Jun Wang, Thomas M Mack, Amie Hwang, Bharat N. Nathwani, Ann Hamilton and Wendy Cozen

Abstract

Abstract 1588

Acquired or inherited immune deficiency is an established risk factor for non-Hodgkin lymphoma (NHL), but does not account for the majority of cases. Recent epidemiologic evidence from the InterLymph Consortium suggests that subclinical, subtle alterations in immune response may also affect risk. Specifically, atopic conditions have been associated with a protective effect and infections at an early age with risk. Unaffected twins of patients are ideal controls because they are partially (fraternal) or completely (identical) matched on genetic factors. We evaluated these factors in twin pairs in whom one member was diagnosed with NHL. At least one member of 197 twin pairs returned detailed questionnaires; in 75 pairs, both the case and unaffected co-twin returned the questionnaire and in 122 pairs only one twin (usually the unaffected co-twin) returned the questionnaire.

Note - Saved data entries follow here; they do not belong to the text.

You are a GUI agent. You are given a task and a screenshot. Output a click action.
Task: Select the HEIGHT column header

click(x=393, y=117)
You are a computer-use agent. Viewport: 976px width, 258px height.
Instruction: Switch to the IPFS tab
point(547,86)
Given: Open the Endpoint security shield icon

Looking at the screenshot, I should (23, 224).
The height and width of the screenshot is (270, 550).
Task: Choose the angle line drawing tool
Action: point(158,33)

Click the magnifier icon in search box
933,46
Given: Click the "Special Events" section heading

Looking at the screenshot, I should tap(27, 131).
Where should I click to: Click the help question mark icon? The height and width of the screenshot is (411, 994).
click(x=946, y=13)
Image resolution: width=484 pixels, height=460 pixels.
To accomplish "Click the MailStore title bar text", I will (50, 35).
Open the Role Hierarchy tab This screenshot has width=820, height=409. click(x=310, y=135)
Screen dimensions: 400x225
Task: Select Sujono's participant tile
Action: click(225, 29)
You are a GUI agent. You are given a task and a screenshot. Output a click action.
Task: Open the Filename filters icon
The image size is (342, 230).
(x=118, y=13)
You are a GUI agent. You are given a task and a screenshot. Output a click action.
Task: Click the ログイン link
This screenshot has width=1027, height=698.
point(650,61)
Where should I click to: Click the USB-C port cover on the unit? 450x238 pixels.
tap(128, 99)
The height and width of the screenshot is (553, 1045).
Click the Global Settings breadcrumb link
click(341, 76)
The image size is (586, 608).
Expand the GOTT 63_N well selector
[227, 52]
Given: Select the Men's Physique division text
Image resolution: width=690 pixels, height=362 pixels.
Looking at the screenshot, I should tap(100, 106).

NHL diagnosis in the case-twin was confirmed by medical record and pathology review. Multivariable conditional logistic regression adjusted for education was used to estimate the effect of the exposures on risk with odds ratios (ORs) and 95% confidence intervals (CI). Eczema in childhood was associated with a 60% decreased risk of NHL (OR= 0.4, 95% CI= 0.2, 0.9). Allergic asthma (OR= 0.2, 95% CI= 0.1, 0.6), hay fever (OR= 0.4, 95% CI= 0.2, 0.8) and allergies to plants (OR= 0.3, 95% CI= 0.1, 0.9) were protective. Compared to no atopic conditions, the twin with ≥ 3 atopic conditions had a 90% decreased risk of NHL (95% CI= 0.0, 0.5). Tonsillectomy and appendectomy were each associated with a significant, ∼ 2-fold increased risk. The twin with more early childhood exposures (more contact with pets, young children, sucking thumb or pacifier) likely to transmit infection was also at an increased risk of NHL. The study confirms the inverse association between allergy and NHL risk in genetically matched cases and controls and provides further evidence that childhood exposures are important mediators of risk.

Disclosures: No relevant conflicts of interest to declare.